Did Florida lawmakers know what it meant to hand off health plan rate review to feds?
When Florida lawmakers decided during the 2013 session to hand off review of rates for new health plans for two years to the feds, it's not clear they knew what that meant.
PolitiFact recently rated True a claim from U.S. Rep. Ted Deutch, D-Boca Raton, that Florida stripped the state insurance commissioner’s authority to negotiate or refuse rates for plans on new Obamacare marketplaces.
PolitiFact’s reporting exposed limited understanding of the federal government's role even among legislators who knew the legislation best.
While the state can negotiate or reject rates it decides are out of line, the federal government can merely label the rate "unreasonable," and in extreme cases, disallow a plan's sale on the state's new marketplace.
It can't negotiate for lower rates on behalf of the state. It can't reject rates, even those it says are unreasonable.
Some congressional Democrats and consumer groups argue this leaves Floridians vulnerable to premiums an empowered state insurance commissioner would quash.
Sen. David Simmons, R-Altamonte Springs, who sponsored the legislation that deferred rate review to the federal government, told PolitiFact he's confident the feds have the authority to "protect consumers."
But what about the ability to negotiate for lower rates? To reject rates? To engage in the kind of rate-making that Florida traditionally does?
"I don't know the answer to that question," he said. "I don't think they have the ability, myself. I think they have the ability to fully go ahead … to step in to protect consumers from unjustifiable premiums."
He suggested federal officials might have "multiple other methodologies" for doing that.

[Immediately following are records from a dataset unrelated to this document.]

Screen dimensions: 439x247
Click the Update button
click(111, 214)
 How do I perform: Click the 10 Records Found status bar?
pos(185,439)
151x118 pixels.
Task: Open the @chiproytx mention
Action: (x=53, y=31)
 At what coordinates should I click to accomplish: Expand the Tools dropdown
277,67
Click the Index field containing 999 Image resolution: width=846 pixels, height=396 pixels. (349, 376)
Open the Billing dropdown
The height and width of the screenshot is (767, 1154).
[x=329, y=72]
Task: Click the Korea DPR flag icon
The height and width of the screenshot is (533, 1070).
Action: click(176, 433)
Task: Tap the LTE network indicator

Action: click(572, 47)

“I would hope that they do," he said.
He's partly right. In addition to rejecting plans from marketplaces, a new rule under the Affordable Care Act specifies a percentage of premiums that insurers must spend on care. A truly outrageous rate would eventually result in rebates to consumers. But that's later. At the start, higher premiums could simply scare consumers away from health plans, or force them to overpay.

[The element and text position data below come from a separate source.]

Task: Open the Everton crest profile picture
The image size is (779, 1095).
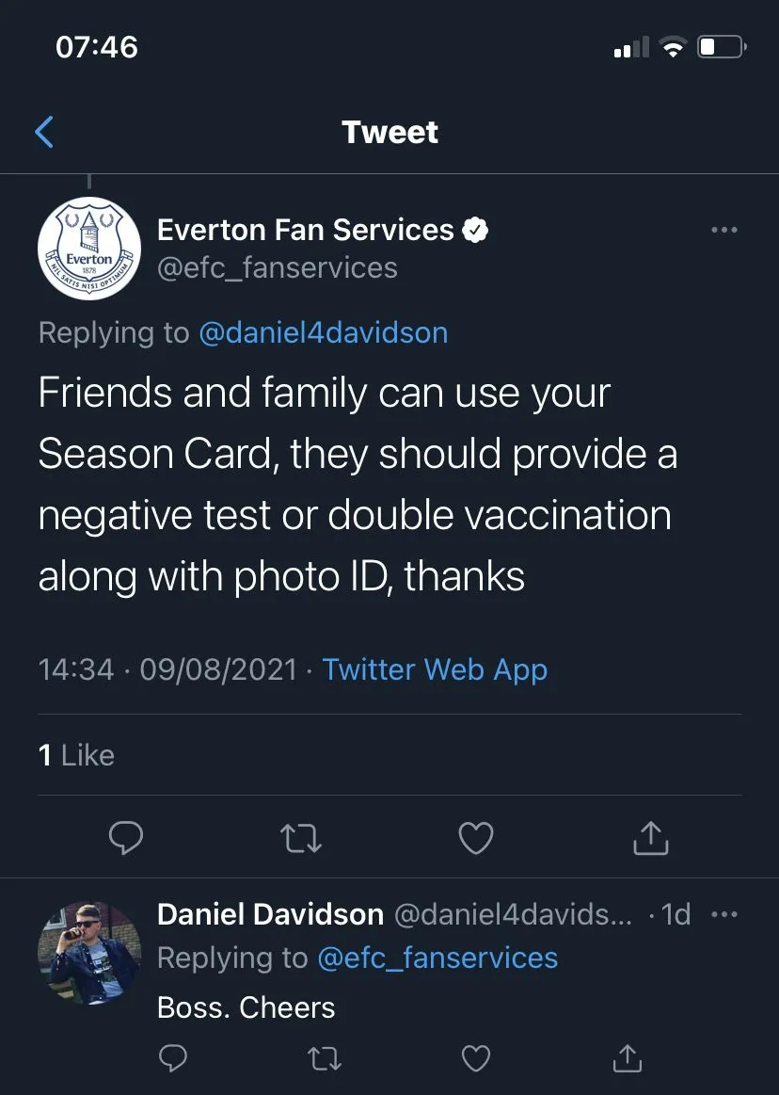Action: tap(89, 250)
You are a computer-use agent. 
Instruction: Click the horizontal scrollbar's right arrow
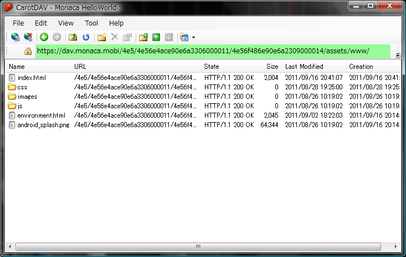(x=396, y=246)
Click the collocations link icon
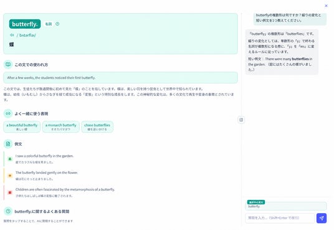The height and width of the screenshot is (230, 334). pos(8,113)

Meanwhile, Sen. Eleanor Sobel, D-Hollywood, who spoke up on behalf of consumers at committee hearings and made a last-minute vote switch to oppose the law, said details about the limits of federal rate-review authority were "never made clear."
(PolitiFact got its details from a final rule issued in May 2011, available with a few clicks on the U.S. Health and Human Services website.)
During committee hearings, she expressed confidence that the feds would use a wealth of knowledge to "set" rates. No one corrected her.
"I don't recall us going into detail about that," she said.
She said she was too busy pushing for an expansion to Medicaid that legislators ultimately refused.
"I hope that the insurance companies will propose reasonable rates," she said.